Back in 2009, I ordered a pair of boots for a Halloween costume online. They
sent me an email telling me a window when the boots were supposed to ship, and
I specifically ordered two-day shipping. Of course, they charged my card right
away, which I didn't know at the time was a red flag.

They missed the shipping window. I thought "no big deal, there's a huge
holiday coming up, so they're probably just backlogged, I'll wait another
day". Another day passed. I sent an email asking what's wrong. No response. No
phone number listed on their website, either; that's a red flag. Another day
passed. And another. Another email sent. No response. Another day. By this
point, it's been about a week after the boots were supposed to _arrive_ , and
they haven't even shipped; it's Friday, so I send them an email telling them
that if it doesn't ship by Monday, I'm filing a chargeback. No response
either.

Right after I sent that last email, I got curious and googled the name of the
store. There were pages on Ripoff Report [0], Reseller Ratings [1], and other
sites detailing the fact that they just take people's money and never ship
anything. I also discovered that they used to have a phone number listed on
their site, but they took it off. The BBB had listed them as an F, but it
appears that's since been scrubbed from their website.

Well, fuck.

I contacted Chase and filed a chargeback that day. No way am I waiting till
Monday now that I know it's a scam. After going into my whole spiel about how
they never responded to my emails and I found all this dirt online about them,
the person I spoke to just said "Wait, they said it was going to arrive on
[date] and it still hasn't shipped?". I said yes, and she immediately approved
my chargeback. I was surprised: I was expecting to have to fight them for it.

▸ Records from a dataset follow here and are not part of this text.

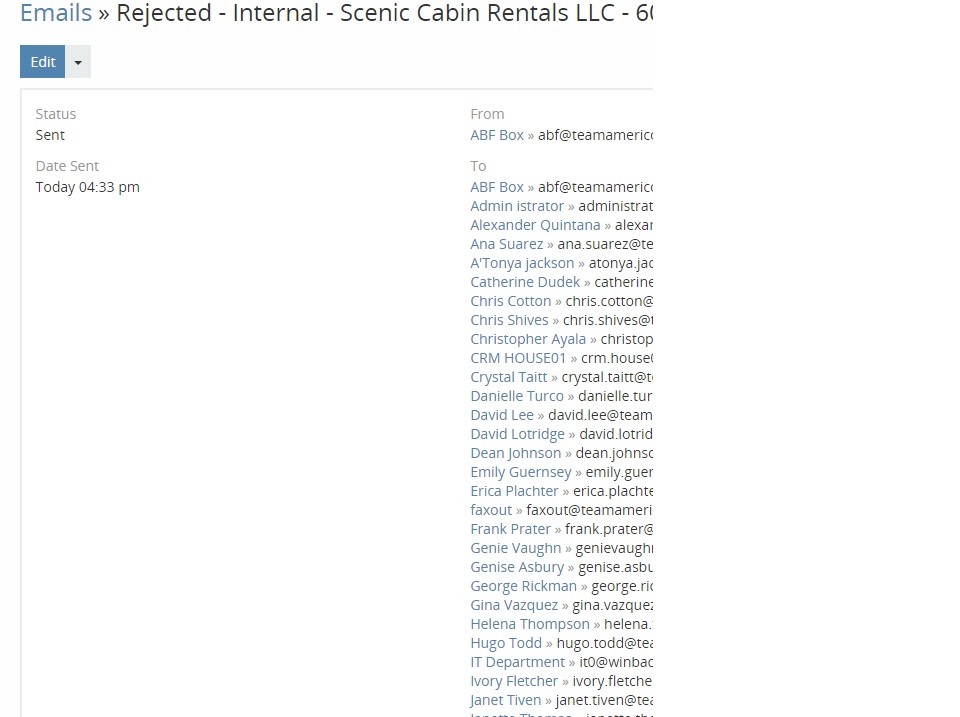Image resolution: width=960 pixels, height=717 pixels.
Task: Click Danielle Turco recipient link
Action: click(x=517, y=396)
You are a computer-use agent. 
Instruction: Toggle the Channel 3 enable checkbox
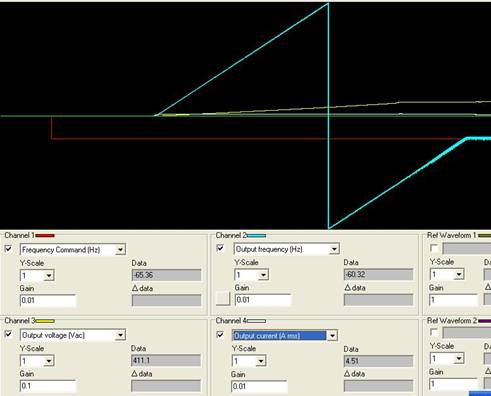pyautogui.click(x=8, y=334)
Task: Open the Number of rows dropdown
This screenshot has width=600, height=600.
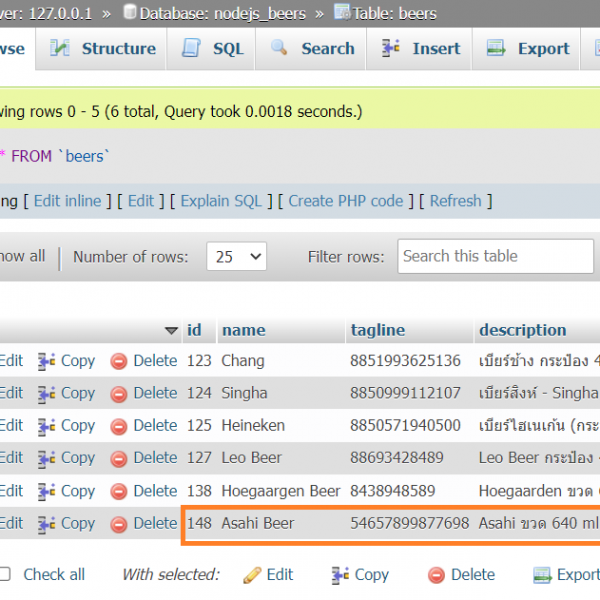Action: coord(236,257)
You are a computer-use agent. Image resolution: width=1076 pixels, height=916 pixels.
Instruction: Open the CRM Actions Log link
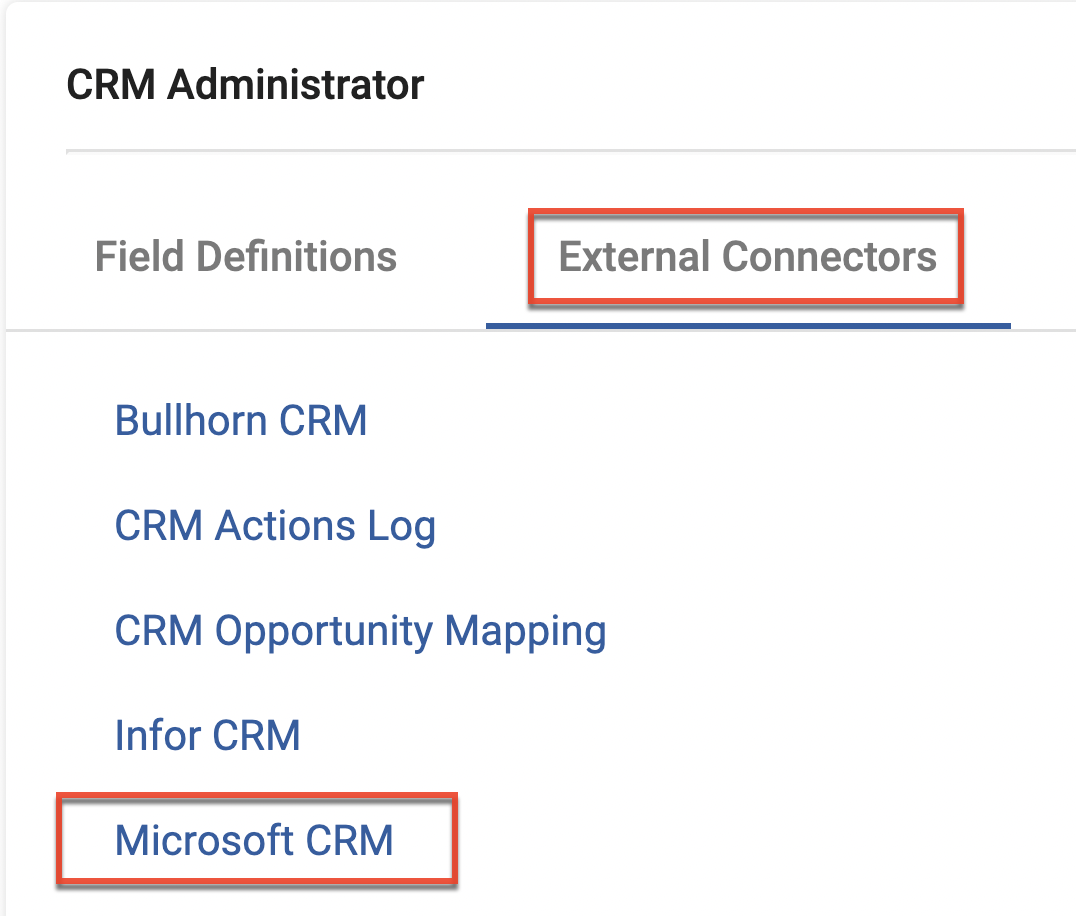pyautogui.click(x=275, y=526)
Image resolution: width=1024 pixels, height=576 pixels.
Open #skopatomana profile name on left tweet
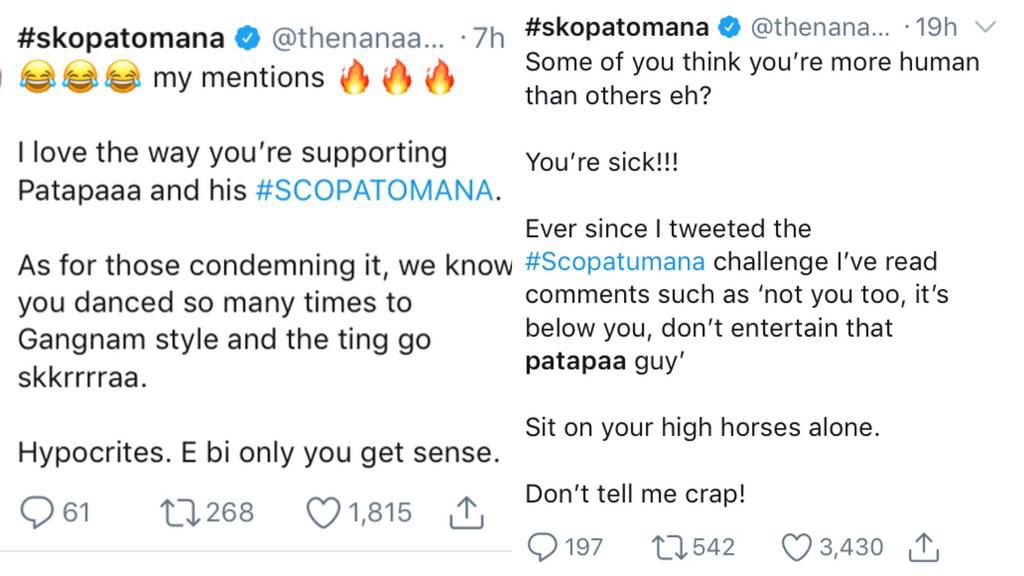pyautogui.click(x=120, y=39)
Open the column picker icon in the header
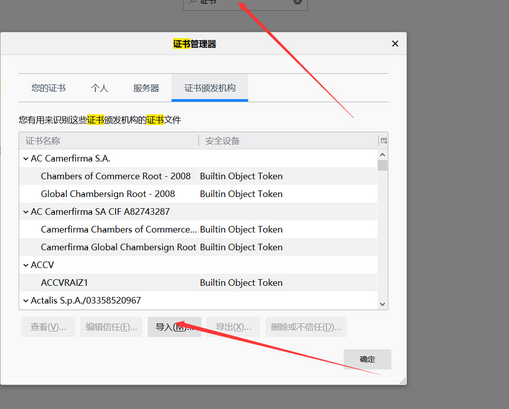Screen dimensions: 509x409 tap(384, 141)
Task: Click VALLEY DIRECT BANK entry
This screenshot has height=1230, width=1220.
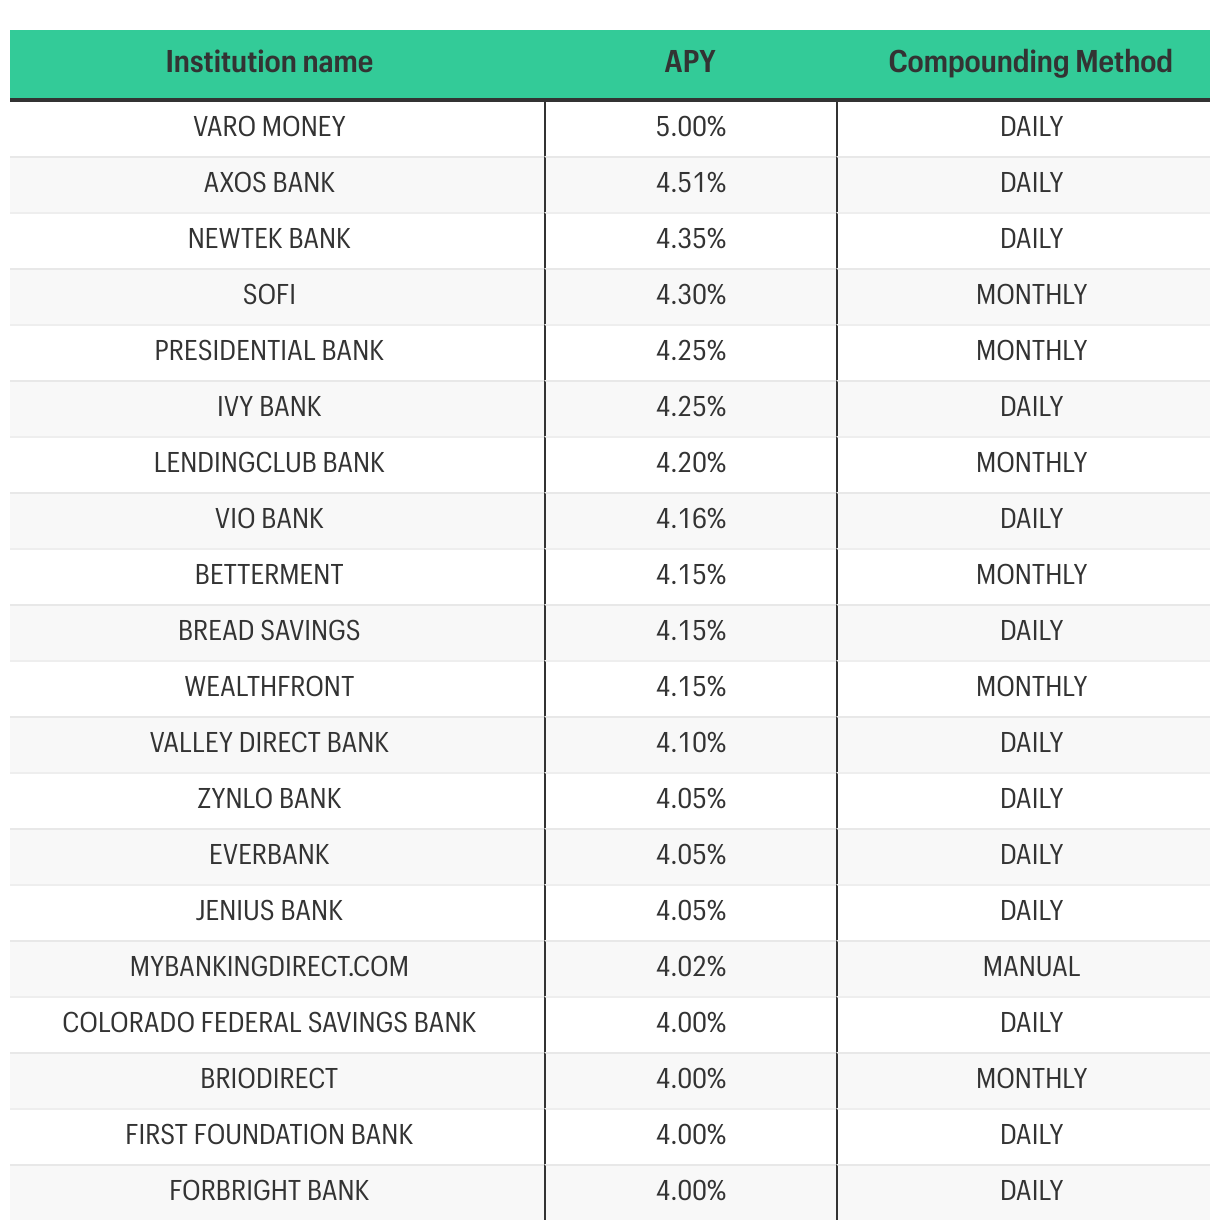Action: pyautogui.click(x=269, y=743)
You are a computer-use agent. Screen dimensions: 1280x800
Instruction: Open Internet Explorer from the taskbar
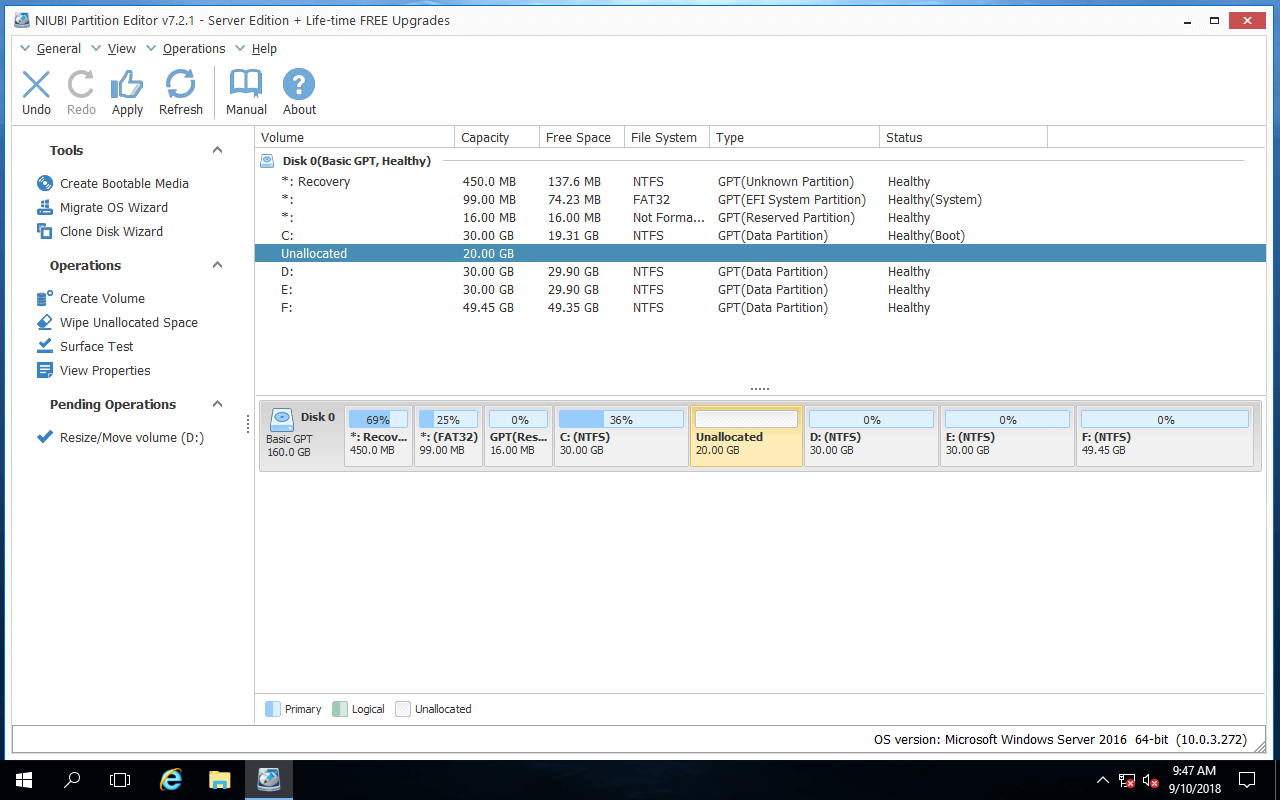pyautogui.click(x=171, y=779)
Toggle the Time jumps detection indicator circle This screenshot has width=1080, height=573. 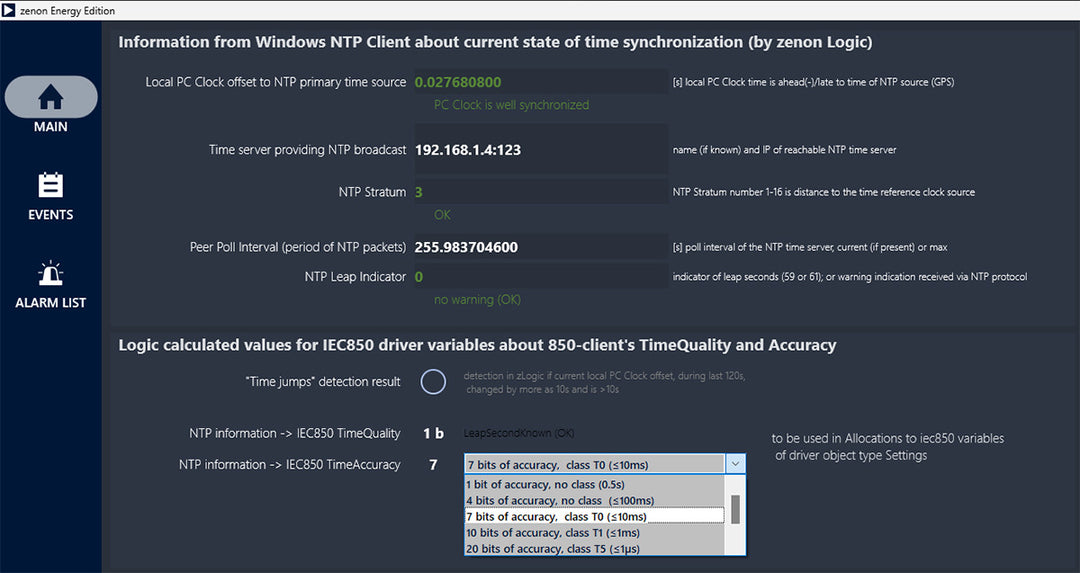433,382
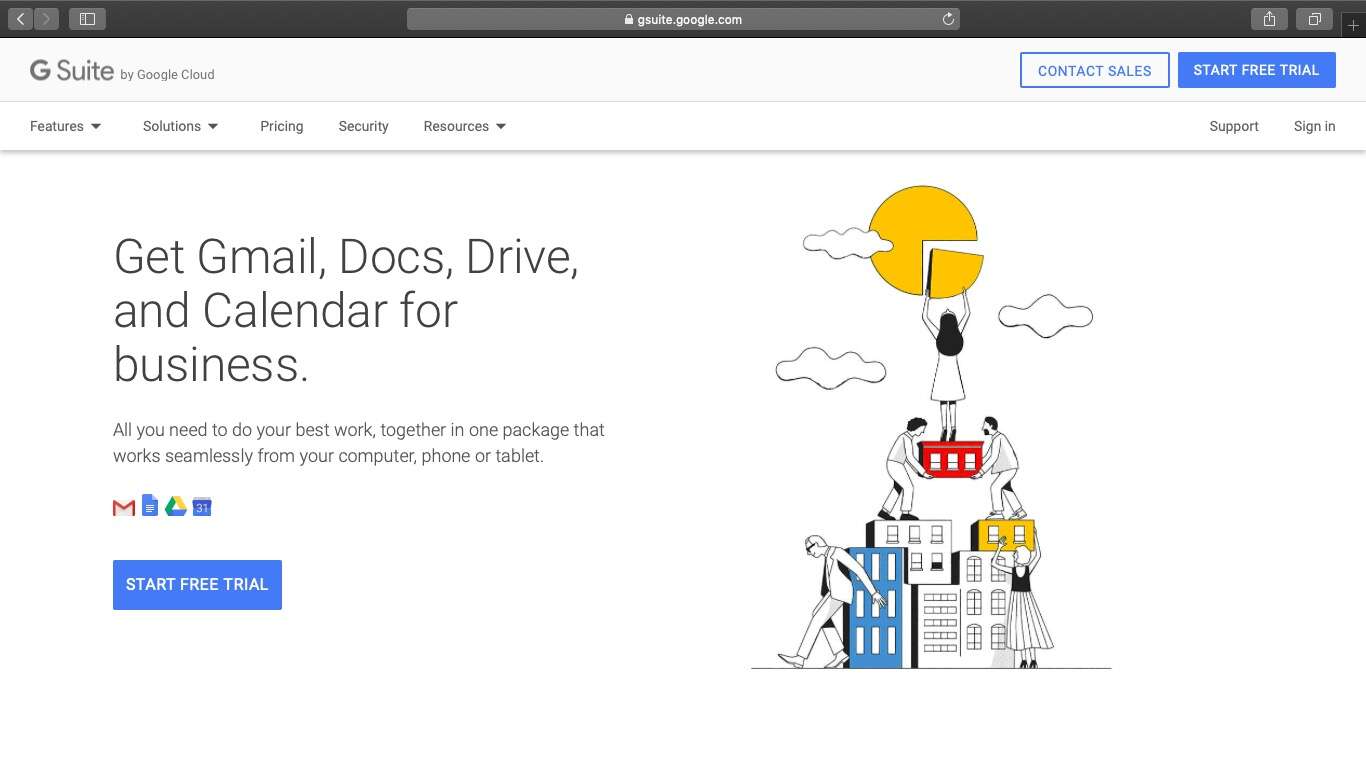
Task: Click the Google Docs icon
Action: pos(149,506)
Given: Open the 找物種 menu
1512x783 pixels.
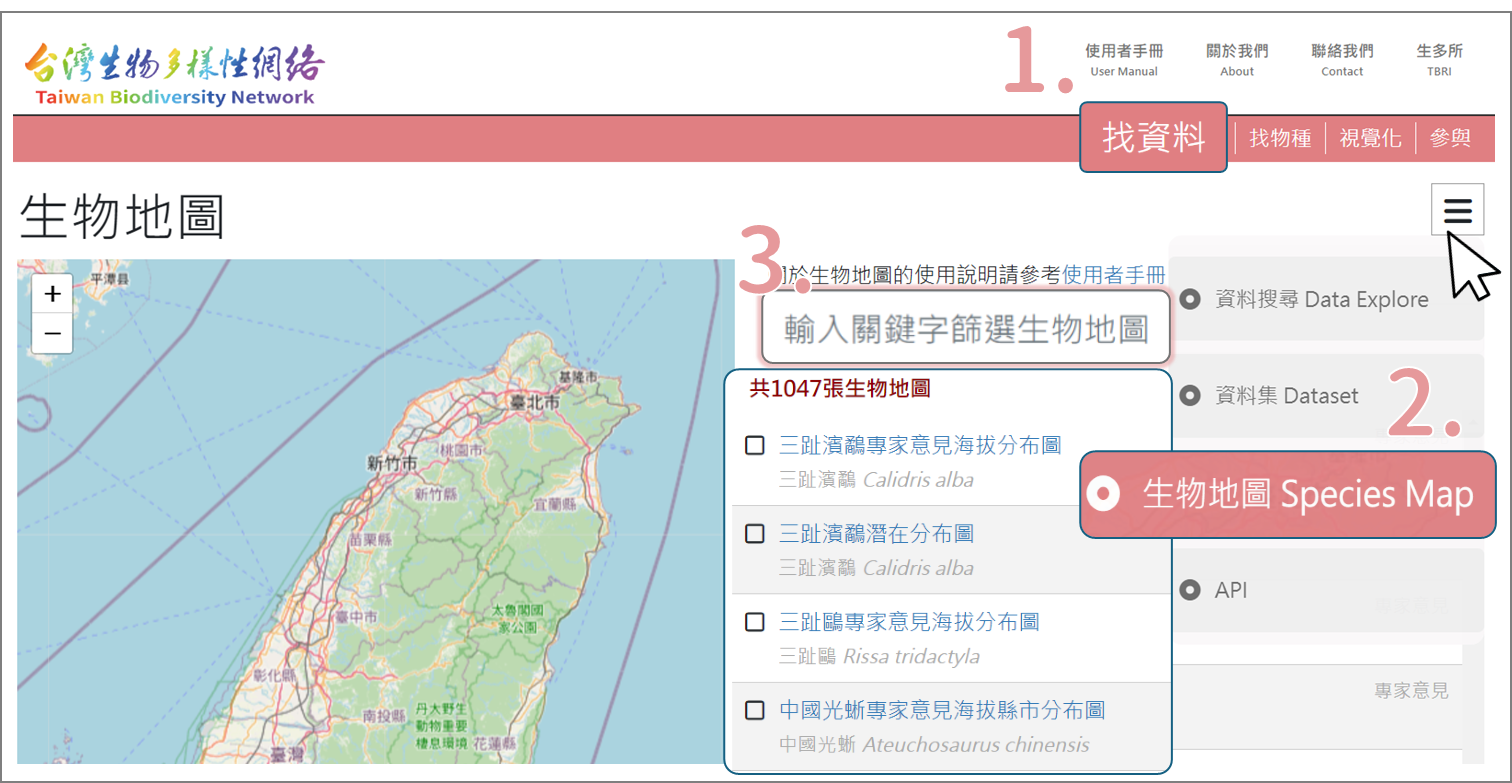Looking at the screenshot, I should coord(1280,138).
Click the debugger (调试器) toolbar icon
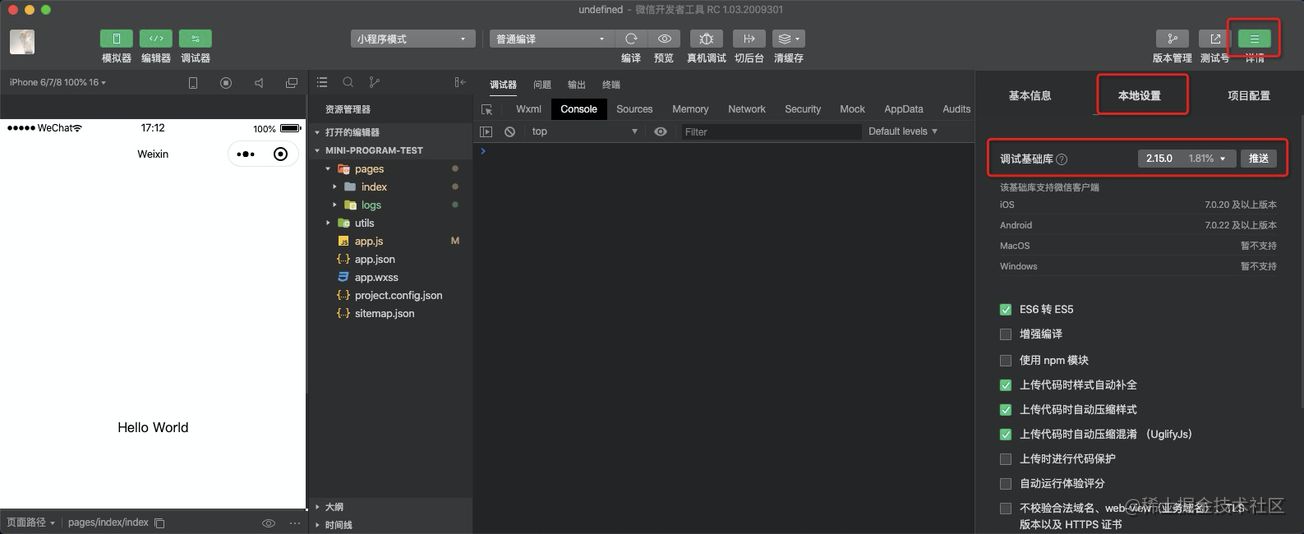This screenshot has width=1304, height=534. tap(195, 39)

Also, according to the websites I found, whenever people issued chargebacks
against them, they had a habit of running the charge again, sometimes from a
different merchant account, again and again and again. People had to report
their credit cards as stolen to get it to stop. I watched my statement like a
hawk for months, and thankfully it never happened to me, but I just got lucky.

Also, just out of sheer spite, I filed a BBB complaint against them. A few
weeks later, the BBB sent me an email telling me they closed my complaint
because every attempt to contact the company failed. They didn't answer their
phone or respond to any emails or letters.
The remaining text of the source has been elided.